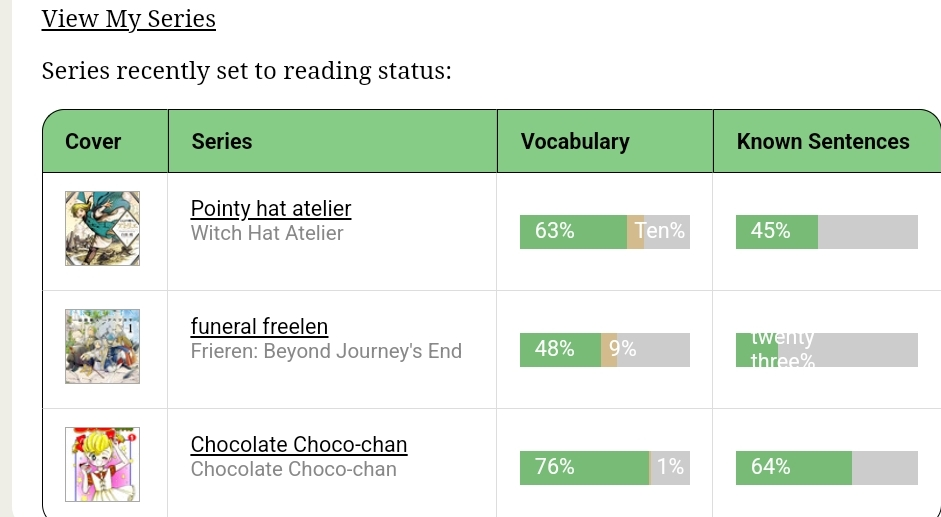Open the Chocolate Choco-chan series link

click(x=299, y=444)
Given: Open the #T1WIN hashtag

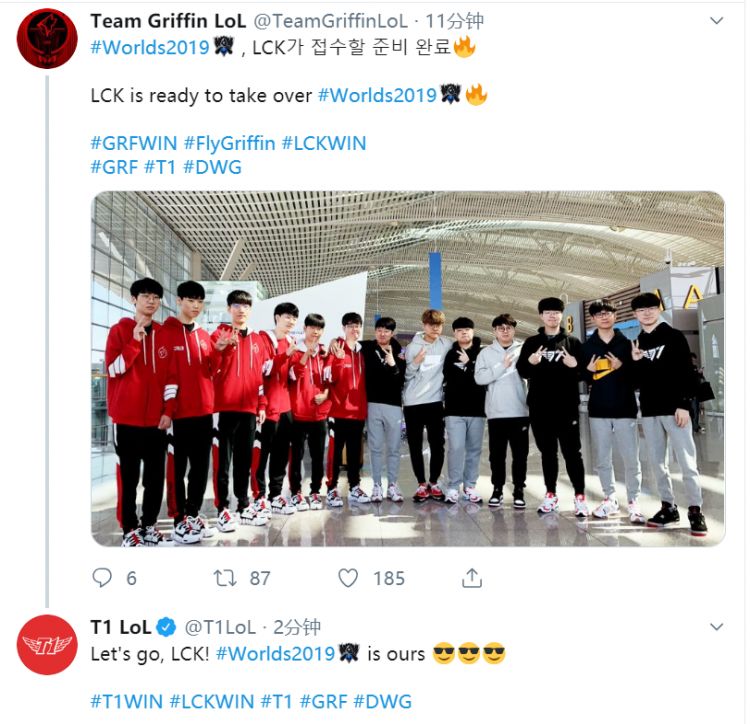Looking at the screenshot, I should pyautogui.click(x=127, y=702).
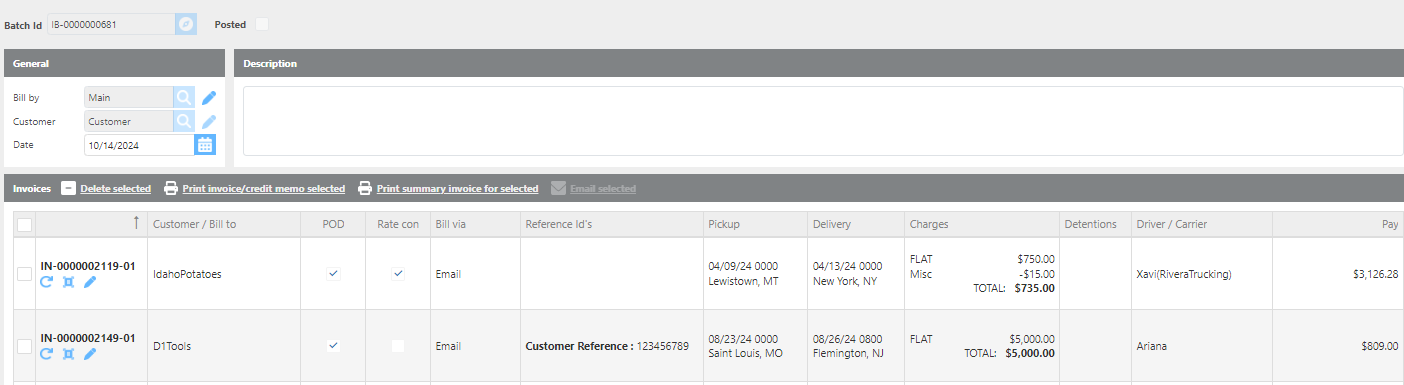Screen dimensions: 1404x385
Task: Check the Rate con box for D1Tools
Action: point(398,345)
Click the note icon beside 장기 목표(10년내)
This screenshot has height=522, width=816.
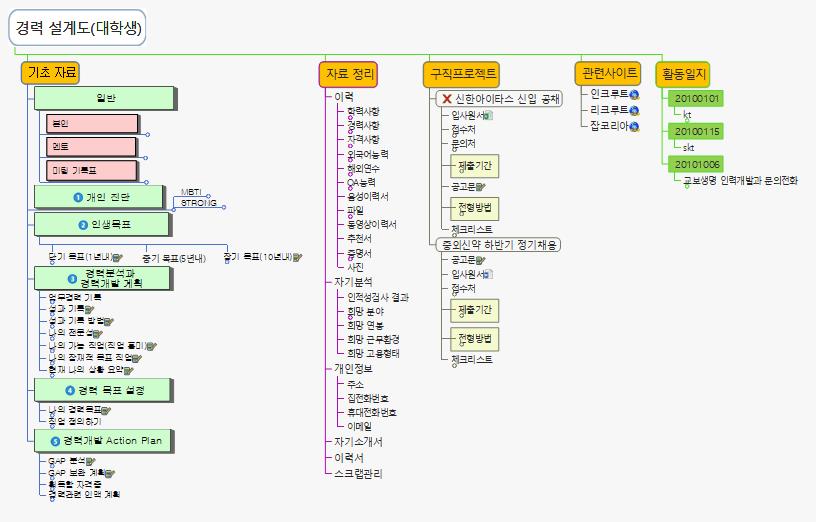pos(298,256)
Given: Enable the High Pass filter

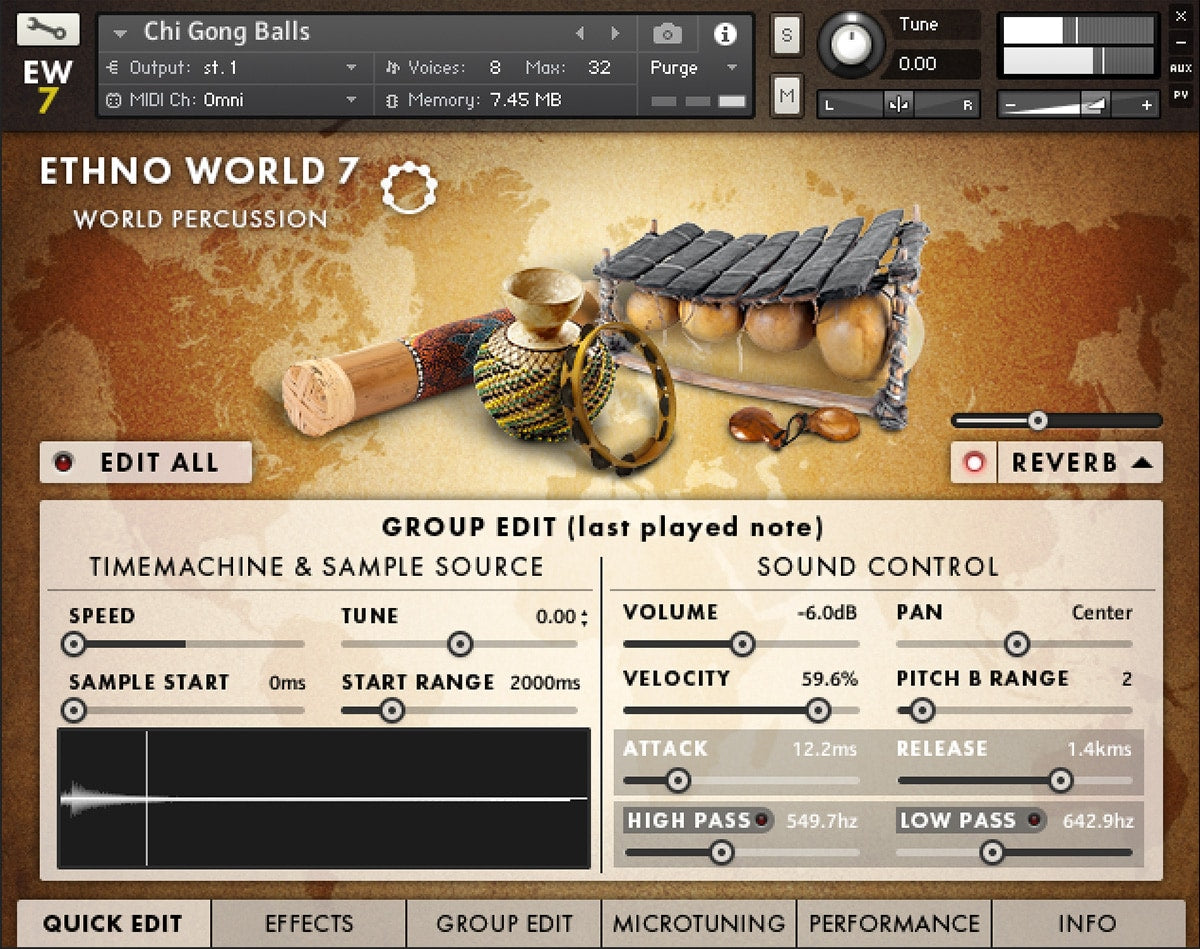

● **Exercise directions**:
Write out exactly the lines from the line that contains "Click the note icon beside 장기 목표(10년내)" to the last line of the material above, both included; pictures do not belong in the copy.

● **Answer box**:
Click the note icon beside 장기 목표(10년내)
This screenshot has height=522, width=816.
pos(298,256)
Given: Enable the High Pass filter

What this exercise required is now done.